Submitted to: Genome
Publication Type: Peer Reviewed Journal
Publication Acceptance Date: 11/21/2000
Publication Date: 3/23/2001
Citation: Interpretive Summary: Understanding the control of reproductive processes in plants is necessary to overcome barriers which limit the use of distant relatives for crop improvement. Genes which segregate for fertility in eastern gamagrass were mapped and correlated with genes essential for fertility in corn. This information will lead to development of strategies to manipulate useful genes between the wild perennial eastern gamagrass and corn for crop improvement.

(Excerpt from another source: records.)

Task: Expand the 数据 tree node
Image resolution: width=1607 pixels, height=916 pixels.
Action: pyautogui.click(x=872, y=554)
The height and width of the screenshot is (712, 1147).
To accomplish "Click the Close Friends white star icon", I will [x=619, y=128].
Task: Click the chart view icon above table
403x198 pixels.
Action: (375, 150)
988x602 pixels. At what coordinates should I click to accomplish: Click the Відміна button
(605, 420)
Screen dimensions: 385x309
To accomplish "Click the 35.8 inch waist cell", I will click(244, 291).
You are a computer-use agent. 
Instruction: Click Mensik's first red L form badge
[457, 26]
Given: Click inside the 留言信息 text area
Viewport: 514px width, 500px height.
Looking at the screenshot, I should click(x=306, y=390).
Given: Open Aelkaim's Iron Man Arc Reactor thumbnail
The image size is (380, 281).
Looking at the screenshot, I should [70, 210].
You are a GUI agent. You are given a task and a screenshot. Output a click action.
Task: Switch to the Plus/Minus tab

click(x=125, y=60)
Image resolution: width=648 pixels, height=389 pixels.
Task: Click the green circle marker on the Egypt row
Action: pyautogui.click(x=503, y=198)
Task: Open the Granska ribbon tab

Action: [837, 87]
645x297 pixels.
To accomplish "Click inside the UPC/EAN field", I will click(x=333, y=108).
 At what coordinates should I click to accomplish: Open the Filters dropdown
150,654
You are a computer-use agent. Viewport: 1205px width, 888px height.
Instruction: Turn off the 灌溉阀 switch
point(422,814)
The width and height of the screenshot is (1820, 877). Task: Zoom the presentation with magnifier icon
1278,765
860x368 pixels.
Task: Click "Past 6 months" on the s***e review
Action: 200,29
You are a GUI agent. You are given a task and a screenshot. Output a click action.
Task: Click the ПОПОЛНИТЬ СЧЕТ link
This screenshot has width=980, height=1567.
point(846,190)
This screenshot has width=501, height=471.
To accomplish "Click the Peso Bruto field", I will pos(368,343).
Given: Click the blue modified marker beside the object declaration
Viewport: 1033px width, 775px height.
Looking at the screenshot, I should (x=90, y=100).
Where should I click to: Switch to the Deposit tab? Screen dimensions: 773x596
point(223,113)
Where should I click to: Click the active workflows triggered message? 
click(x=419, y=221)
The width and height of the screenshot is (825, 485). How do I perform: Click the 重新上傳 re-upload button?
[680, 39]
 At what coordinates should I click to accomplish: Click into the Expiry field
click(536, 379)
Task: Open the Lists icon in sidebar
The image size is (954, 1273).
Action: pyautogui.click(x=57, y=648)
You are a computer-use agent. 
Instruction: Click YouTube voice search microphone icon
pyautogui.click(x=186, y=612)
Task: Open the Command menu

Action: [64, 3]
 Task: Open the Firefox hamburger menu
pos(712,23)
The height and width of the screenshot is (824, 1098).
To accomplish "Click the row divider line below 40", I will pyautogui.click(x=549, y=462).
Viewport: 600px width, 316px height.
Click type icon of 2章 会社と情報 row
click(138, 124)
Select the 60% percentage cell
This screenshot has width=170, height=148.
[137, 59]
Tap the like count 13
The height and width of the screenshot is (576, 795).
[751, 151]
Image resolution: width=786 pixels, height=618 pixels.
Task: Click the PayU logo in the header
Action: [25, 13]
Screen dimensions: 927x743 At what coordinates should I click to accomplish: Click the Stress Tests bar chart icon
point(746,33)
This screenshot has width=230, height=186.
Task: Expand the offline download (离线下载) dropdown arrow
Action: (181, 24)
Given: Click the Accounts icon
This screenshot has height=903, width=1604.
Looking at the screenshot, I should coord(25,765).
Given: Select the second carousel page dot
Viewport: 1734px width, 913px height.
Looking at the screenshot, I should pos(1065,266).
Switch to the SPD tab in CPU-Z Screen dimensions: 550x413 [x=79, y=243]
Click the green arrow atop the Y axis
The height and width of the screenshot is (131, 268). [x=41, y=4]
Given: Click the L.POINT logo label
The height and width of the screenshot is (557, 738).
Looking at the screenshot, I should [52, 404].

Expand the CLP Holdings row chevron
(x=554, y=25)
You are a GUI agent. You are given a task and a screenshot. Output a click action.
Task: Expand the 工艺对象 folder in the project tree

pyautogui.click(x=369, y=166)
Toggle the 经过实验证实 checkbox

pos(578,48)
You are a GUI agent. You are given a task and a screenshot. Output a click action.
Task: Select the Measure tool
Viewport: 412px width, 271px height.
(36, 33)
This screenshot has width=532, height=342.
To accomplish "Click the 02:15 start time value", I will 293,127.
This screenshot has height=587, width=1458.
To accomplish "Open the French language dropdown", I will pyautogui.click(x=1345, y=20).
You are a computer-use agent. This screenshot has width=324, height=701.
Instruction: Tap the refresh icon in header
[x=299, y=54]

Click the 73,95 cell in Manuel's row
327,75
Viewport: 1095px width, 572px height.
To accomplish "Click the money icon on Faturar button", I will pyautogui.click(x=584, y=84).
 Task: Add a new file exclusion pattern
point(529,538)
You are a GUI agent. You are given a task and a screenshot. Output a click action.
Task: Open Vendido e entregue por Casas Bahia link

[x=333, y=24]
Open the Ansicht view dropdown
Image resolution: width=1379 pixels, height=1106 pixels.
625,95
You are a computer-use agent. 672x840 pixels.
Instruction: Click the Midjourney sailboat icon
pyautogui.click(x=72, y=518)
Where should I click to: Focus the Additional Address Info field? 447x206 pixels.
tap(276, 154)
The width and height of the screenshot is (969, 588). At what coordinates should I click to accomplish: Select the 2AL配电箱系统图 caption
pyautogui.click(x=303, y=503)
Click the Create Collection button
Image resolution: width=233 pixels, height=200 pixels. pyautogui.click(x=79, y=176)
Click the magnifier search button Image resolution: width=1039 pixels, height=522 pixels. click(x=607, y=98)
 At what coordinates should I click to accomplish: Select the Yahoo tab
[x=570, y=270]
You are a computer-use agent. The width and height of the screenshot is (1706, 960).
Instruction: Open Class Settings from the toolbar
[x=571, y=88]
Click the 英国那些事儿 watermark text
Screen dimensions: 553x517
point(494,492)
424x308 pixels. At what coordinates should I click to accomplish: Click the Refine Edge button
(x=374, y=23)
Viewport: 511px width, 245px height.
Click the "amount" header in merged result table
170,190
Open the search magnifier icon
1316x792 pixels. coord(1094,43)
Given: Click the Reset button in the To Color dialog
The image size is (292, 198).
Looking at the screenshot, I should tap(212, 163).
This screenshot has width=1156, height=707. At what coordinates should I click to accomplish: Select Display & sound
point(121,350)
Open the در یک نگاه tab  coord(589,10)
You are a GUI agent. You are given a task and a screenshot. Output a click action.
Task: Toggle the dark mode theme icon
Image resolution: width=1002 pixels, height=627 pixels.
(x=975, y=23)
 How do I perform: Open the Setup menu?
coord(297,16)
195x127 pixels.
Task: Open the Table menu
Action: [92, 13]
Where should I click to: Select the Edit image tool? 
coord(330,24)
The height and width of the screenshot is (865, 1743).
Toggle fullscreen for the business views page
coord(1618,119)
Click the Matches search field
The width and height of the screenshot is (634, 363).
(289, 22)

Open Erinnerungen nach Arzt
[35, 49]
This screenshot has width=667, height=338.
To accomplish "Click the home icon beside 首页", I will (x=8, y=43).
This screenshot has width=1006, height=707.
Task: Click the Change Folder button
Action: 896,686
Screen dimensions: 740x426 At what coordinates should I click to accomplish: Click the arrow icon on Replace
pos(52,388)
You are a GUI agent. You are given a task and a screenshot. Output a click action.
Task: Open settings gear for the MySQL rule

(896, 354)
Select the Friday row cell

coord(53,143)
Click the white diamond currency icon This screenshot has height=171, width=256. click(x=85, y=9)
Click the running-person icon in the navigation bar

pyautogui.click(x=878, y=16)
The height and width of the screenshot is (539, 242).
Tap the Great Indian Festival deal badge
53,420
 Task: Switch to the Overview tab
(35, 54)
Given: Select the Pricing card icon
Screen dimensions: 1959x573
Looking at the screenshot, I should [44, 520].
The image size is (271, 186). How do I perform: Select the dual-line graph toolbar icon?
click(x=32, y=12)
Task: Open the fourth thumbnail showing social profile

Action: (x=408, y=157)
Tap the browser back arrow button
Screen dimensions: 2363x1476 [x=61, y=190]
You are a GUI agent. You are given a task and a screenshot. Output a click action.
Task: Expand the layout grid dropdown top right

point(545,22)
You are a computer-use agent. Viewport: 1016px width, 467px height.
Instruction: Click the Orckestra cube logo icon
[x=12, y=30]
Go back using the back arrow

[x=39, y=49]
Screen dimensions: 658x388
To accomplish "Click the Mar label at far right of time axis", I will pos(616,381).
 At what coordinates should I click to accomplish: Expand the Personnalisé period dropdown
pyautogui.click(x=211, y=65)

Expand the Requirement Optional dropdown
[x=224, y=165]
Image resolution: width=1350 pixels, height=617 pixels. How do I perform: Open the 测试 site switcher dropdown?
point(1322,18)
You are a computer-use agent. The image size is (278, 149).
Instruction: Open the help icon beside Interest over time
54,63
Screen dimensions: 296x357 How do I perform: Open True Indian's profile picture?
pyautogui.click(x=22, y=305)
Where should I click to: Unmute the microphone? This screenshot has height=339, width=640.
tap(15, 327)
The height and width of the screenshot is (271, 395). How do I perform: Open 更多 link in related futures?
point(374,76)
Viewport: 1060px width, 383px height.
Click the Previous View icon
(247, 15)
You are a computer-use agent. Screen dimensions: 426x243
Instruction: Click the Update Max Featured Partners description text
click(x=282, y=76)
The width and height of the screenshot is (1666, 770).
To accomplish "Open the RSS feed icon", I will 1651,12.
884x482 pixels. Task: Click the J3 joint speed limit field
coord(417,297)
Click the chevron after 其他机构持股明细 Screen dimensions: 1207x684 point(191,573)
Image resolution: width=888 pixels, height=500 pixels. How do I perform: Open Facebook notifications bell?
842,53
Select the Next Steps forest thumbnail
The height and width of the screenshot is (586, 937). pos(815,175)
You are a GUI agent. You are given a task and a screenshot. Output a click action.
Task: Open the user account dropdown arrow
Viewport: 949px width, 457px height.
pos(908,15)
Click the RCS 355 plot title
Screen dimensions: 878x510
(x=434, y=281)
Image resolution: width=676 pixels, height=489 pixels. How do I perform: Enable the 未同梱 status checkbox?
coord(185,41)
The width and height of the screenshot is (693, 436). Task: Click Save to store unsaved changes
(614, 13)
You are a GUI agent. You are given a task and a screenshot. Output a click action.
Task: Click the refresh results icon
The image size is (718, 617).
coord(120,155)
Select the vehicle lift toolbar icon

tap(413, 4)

Technical Abstract: A relationship has been established between the expression of apomixis in natural polyploids of Tripsacum dactyloides and fertility as measured by percent seed set. Thus, fertility may be reliably used as a defining phenotype for apomixis when scoring the progeny from diploid (2n=2x=36) x tetraploid (2n=4x=72) crosses in Tripsacum. By exploiting the relationship pbetween apomixis and fertility, as defined by seed set, analyses were performed on a set of related second generation triploid populations segregating for apomixis. These populations were derived from sexual (diploid) x apomictic (tetraploid) crosses. Sic out of 25 genome-dispersed RFLP markers co-segregate with fertility. Five of these markers were previously reported and include: php20855, tda48, tda53, umc62, and umc83; and are linked to Tripsacum genetic linkage groups F, I, H, L, and A respectively. Significantly, we report here the synteny relationships of the maize chromosome intervals to Tripsacum that segregate for numerous meiosis-specific and fertility-associated genes. Utilizing RFLP locus comparative mapping based on conservation of chromosome (genic) regions between related species, it may be concluded that the genes controlling fertility have ben preserved in both Tripsacum and maize. A sixth marker, umc166, has also been shown to co-segregate with fertility and is conserved in both grass species. Specifically, umc166 is linked to Tripsacum linkage group D and, by synteny comparison, to the short arm of maize chromosome 5. Encoded within this marked interval is the gene Ameiotic1 (AM1) whose function is required for the initiation of meiosis in both micro- and megaspore mother cells and whose absence of expression in the female is, in all likelihood, a prerequisite for the expression of apomixis.